Source document ▸
Member of the Pennsylvania House of Representatives from the 168th district
- In office June 30, 2003 – May 11, 2016
- Preceded by: Matt Ryan
- Succeeded by: Christopher B. Quinn

Personal details
- Born: June 19, 1957 (age 69) Philadelphia, Pennsylvania
- Party: Republican
- Alma mater: Pennsylvania State University

= Tom Killion =

American politician

Thomas H. Killion (born 1957) is an American politician. A Republican, he was a member of the Pennsylvania State Senate for the 9th Senatorial District from 2016 until 2020. He previously served as a member of the Pennsylvania House of Representatives for the 168th district from 2003 to 2016.

==Early life and education==
Killion was born in Philadelphia, Pennsylvania and graduated from Cardinal O'Hara High School in 1975. He received a B.S. in criminal justice from the Pennsylvania State University in 1979.

==Political career==

=== Early career ===
Killion served as a fraud investigator with the Pennsylvania Department of Revenue and later founded his own pension advisory firm, InR Advisors. In 1990, he became the campaign chairman for Rep. Curt Weldon and worked in that capacity through 2003.

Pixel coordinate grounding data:
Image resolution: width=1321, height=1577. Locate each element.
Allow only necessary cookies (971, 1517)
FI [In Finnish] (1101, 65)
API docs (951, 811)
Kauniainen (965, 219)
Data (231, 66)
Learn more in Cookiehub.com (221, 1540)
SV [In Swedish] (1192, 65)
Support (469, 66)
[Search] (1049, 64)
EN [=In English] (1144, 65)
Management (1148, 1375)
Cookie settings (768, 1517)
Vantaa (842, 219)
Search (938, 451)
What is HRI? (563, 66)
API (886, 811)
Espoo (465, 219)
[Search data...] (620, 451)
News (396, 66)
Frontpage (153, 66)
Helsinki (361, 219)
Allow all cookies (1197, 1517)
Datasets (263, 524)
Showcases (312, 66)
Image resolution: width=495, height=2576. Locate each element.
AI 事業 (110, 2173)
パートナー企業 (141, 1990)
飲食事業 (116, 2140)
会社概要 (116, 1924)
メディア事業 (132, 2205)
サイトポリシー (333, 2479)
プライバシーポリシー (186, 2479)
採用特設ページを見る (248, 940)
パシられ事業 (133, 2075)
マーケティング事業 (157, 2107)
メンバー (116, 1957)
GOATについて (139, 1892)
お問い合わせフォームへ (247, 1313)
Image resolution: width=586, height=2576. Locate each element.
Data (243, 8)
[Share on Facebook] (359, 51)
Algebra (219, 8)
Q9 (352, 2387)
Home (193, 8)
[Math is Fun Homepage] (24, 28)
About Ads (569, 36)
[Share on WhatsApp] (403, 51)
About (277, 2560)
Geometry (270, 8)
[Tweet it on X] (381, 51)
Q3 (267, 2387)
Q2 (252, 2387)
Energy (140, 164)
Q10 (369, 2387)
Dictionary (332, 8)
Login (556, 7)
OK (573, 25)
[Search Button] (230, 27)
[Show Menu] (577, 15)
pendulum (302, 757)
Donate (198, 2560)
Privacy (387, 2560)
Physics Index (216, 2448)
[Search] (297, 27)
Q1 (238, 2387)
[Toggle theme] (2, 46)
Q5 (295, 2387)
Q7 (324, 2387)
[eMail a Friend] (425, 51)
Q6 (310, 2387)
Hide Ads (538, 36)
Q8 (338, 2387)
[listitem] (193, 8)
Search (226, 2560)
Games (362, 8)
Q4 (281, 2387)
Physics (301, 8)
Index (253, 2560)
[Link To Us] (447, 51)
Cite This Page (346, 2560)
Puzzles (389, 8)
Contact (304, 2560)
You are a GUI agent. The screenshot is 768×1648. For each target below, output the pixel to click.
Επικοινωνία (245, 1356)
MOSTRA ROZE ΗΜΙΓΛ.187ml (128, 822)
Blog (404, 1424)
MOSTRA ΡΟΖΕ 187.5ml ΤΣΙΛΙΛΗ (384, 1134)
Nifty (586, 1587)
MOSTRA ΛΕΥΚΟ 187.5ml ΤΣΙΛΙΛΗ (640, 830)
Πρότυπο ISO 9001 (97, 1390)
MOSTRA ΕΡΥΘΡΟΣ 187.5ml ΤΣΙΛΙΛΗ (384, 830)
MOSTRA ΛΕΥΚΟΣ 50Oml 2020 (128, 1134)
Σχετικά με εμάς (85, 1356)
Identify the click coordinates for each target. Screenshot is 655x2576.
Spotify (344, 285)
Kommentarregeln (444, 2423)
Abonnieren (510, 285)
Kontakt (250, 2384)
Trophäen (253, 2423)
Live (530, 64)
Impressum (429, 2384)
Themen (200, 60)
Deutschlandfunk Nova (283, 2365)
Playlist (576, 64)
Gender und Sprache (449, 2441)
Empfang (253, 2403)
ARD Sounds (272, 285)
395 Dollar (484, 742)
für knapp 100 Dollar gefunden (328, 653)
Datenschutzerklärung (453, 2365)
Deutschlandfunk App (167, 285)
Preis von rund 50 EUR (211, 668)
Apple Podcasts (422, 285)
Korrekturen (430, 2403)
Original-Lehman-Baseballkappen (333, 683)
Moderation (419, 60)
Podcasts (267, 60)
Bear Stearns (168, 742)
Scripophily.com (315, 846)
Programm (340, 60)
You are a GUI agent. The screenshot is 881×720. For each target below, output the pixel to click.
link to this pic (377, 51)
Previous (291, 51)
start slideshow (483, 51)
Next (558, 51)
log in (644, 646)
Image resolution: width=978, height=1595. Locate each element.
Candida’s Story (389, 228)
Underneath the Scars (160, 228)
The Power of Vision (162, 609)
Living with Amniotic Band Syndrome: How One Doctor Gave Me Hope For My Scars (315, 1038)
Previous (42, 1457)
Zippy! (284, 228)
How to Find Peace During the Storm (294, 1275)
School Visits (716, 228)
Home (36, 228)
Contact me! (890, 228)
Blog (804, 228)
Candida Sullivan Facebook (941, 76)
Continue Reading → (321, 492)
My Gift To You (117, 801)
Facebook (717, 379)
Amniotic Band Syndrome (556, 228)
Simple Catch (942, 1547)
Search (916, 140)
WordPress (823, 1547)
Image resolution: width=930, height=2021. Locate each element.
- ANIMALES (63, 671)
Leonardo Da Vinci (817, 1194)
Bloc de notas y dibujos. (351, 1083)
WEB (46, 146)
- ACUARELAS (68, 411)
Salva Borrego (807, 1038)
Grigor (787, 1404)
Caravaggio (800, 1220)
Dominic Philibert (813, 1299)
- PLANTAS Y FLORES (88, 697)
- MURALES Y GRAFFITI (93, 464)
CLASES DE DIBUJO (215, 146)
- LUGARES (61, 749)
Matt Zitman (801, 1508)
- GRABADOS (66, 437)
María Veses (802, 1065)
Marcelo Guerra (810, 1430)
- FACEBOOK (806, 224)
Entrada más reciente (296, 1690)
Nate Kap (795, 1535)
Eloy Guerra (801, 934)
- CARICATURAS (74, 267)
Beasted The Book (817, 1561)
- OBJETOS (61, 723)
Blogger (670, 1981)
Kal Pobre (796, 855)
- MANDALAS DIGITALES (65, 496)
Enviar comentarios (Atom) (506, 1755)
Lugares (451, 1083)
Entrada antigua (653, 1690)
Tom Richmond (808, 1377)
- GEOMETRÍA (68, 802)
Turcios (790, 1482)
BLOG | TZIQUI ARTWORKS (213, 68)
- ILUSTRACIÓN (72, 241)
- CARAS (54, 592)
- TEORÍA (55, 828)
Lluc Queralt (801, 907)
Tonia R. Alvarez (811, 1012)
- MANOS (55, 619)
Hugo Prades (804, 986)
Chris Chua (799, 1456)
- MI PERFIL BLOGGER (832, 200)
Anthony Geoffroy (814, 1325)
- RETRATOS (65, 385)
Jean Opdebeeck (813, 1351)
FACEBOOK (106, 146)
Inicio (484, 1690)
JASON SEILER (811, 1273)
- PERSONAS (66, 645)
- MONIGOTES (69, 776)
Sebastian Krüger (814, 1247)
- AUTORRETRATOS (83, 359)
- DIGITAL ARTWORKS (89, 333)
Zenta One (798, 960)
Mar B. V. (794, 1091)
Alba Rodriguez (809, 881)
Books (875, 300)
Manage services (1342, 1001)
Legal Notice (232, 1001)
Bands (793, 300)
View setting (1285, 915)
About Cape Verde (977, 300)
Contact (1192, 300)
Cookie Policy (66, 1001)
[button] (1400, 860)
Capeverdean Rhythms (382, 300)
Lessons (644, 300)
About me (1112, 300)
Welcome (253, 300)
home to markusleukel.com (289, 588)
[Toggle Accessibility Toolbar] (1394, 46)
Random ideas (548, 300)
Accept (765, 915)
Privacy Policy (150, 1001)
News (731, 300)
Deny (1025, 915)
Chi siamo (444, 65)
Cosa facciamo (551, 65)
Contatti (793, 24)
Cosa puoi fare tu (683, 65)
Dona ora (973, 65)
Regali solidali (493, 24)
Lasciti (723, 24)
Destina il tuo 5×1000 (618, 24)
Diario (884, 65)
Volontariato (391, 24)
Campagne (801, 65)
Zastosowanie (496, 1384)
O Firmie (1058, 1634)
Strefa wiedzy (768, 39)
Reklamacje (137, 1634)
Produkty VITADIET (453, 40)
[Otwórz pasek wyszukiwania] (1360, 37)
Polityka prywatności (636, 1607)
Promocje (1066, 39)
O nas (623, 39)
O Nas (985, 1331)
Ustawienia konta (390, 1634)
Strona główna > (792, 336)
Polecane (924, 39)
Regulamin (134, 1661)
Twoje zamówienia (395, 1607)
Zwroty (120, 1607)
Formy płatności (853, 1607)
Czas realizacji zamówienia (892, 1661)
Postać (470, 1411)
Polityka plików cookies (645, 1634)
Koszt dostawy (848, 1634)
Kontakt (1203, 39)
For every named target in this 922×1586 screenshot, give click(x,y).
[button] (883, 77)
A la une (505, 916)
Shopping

Questions to answer ▸
1 - According to the Tom Killion article, what firm did Killion found after working as a fraud investigator?
2 - Pick up the Tom Killion article from where it stops and keep writing it.
These items have nothing to do with the Tom Killion article.

Responses to the tasks ▸
1 - He founded his own pension advisory firm, InR Advisors.

2 -
He was elected as a member of Delaware County Council in 1991 and served from 1992 to 2000 including as Chairman.

=== Pennsylvania House of Representatives ===
Killion was elected to the Pennsylvania House of Representatives for the 168th district in 2003. He defeated William Thomas in a special election to succeed former Pennsylvania House Speaker Rep. Matt Ryan, who died of leukemia earlier that year. He was re-elected to six consecutive terms until his resignation on May 10, 2016.

Killion announced plans to run for Lieutenant Governor on December 4, 2009. He ended his campaign for that position on January 8, 2010, and announced plans to once again run for the State House in 2010.

=== Pennsylvania State Senate ===
He was elected to the Pennsylvania State Senate for the 9th Senatorial District in a special election on April 26, 2016 to replace Dominic Pileggi and was sworn into office on May 11, 2016.

Killion has served on multiple boards including for the Children and Adult Disability and Educational Services (CADES), SEPTA, VisitPhilly, the Chester County Chamber of Business & Industry, Southeastern PA Chamber of Commerce and the Southeastern PA Leukemia & Lymphoma Society.

Killion was defeated in his bid for re-election in 2020 by Democrat John I. Kane.

==Personal life==
Killion lives in Middletown Township, Delaware County, Pennsylvania with his wife and daughters. He is a member of the St. Thomas the Apostle Church in Chester Heights, Pennsylvania.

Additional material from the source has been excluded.